Será
el hecho de que estamos en esa época del año, cuando aprieta el
calor, que me viene a la memoria un viaje que hicimos mi mujer y yo a Sevilla en el mes de Agosto,
experiencia que no quisiera repetir, pues aunque esa ciudad me inspira respeto,
también me causa cierto temor.
Llegamos desde Madrid en el Ave, cogimos un
taxi e indicamos al conductor que nos llevara a un hotel del centro, lo que el señor, muy amable así
hizo. Cómo ya era tarde salimos a cenar a un restaurante próximo, donde
presenciamos un “Tablao Flamenco” que nos animó a recorrer unos cuántos bares más, para saborear la manzanilla del
lugar y aspirar el aire fresco de la noche.

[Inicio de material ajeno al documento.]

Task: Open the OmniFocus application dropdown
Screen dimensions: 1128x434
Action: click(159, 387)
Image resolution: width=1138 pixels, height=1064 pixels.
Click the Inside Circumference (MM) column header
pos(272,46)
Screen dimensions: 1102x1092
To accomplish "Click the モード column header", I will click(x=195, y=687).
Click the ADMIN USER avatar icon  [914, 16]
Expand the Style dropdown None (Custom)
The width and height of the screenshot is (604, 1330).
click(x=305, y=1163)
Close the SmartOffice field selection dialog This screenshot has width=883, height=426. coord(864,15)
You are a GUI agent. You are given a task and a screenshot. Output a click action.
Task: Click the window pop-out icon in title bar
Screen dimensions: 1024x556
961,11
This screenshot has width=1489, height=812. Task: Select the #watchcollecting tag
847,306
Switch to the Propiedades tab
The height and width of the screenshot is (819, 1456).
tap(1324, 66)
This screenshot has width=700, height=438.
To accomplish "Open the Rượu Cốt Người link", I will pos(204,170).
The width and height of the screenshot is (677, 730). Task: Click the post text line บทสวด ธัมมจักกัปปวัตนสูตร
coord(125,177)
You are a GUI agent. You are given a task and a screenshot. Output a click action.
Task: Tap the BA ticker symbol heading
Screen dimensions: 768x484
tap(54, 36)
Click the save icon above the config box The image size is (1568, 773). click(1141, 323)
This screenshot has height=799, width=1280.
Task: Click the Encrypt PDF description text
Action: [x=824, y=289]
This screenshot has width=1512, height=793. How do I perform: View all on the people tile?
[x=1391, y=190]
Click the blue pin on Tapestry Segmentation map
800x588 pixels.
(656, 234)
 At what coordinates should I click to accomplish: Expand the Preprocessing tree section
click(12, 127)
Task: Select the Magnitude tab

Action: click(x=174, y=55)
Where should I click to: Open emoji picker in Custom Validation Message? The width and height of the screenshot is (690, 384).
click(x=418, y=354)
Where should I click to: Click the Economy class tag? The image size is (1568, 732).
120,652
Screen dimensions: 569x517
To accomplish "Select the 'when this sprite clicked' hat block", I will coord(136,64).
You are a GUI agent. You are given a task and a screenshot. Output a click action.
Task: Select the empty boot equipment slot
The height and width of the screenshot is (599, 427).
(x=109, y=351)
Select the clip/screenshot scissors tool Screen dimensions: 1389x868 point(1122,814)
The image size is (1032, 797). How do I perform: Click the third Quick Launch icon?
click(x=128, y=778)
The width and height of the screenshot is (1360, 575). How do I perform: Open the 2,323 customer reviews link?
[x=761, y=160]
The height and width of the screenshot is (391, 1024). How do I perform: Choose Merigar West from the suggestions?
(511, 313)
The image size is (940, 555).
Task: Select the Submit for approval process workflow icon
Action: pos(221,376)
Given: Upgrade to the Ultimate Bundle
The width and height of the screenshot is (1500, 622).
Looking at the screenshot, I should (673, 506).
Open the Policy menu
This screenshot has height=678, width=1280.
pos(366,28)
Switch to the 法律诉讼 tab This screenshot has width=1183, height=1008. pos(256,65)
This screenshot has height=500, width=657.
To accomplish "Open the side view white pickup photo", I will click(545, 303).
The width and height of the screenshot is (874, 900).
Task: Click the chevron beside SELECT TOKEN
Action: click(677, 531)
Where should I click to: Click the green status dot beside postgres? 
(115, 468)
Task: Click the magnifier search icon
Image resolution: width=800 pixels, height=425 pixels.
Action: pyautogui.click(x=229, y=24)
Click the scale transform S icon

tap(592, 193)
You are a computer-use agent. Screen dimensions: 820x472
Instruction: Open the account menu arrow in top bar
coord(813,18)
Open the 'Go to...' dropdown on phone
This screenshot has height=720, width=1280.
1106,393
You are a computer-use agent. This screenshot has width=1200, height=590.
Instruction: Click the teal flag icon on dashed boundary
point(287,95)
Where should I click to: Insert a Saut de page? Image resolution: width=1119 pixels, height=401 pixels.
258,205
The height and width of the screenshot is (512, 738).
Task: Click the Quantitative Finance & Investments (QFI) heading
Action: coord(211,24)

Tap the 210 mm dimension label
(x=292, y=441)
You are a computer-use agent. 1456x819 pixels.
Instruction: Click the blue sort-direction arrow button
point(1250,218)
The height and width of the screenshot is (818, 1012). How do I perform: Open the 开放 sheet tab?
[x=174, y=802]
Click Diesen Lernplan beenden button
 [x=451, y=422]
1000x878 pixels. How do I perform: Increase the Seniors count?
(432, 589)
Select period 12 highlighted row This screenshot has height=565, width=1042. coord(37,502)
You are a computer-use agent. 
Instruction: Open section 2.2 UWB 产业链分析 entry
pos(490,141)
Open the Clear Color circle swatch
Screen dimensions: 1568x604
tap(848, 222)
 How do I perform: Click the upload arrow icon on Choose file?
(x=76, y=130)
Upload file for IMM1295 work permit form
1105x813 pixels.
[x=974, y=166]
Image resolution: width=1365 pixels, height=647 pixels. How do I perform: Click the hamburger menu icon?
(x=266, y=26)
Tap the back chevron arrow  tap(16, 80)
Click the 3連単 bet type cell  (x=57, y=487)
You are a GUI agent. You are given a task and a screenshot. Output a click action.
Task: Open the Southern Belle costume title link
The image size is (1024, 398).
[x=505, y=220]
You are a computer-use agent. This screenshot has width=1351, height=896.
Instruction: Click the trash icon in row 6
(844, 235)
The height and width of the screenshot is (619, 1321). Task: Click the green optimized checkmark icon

A la mañana siguiente me levanté temprano y
una vez aseado bajé al hall para hojear el
periódico, y comprobar si ocurría algún evento en la ciudad al que nos apetecería asistir, y enseguida subí a decirle a mi
señora que se arreglara, porque después de desayunar íbamos a estar todo el día
ocupados.
Mi mujer se levantó del lecho, y en cuanto
estuvo en pie se tambaleó y cayó sobre la cama sin ánimos de repetir, diciendo.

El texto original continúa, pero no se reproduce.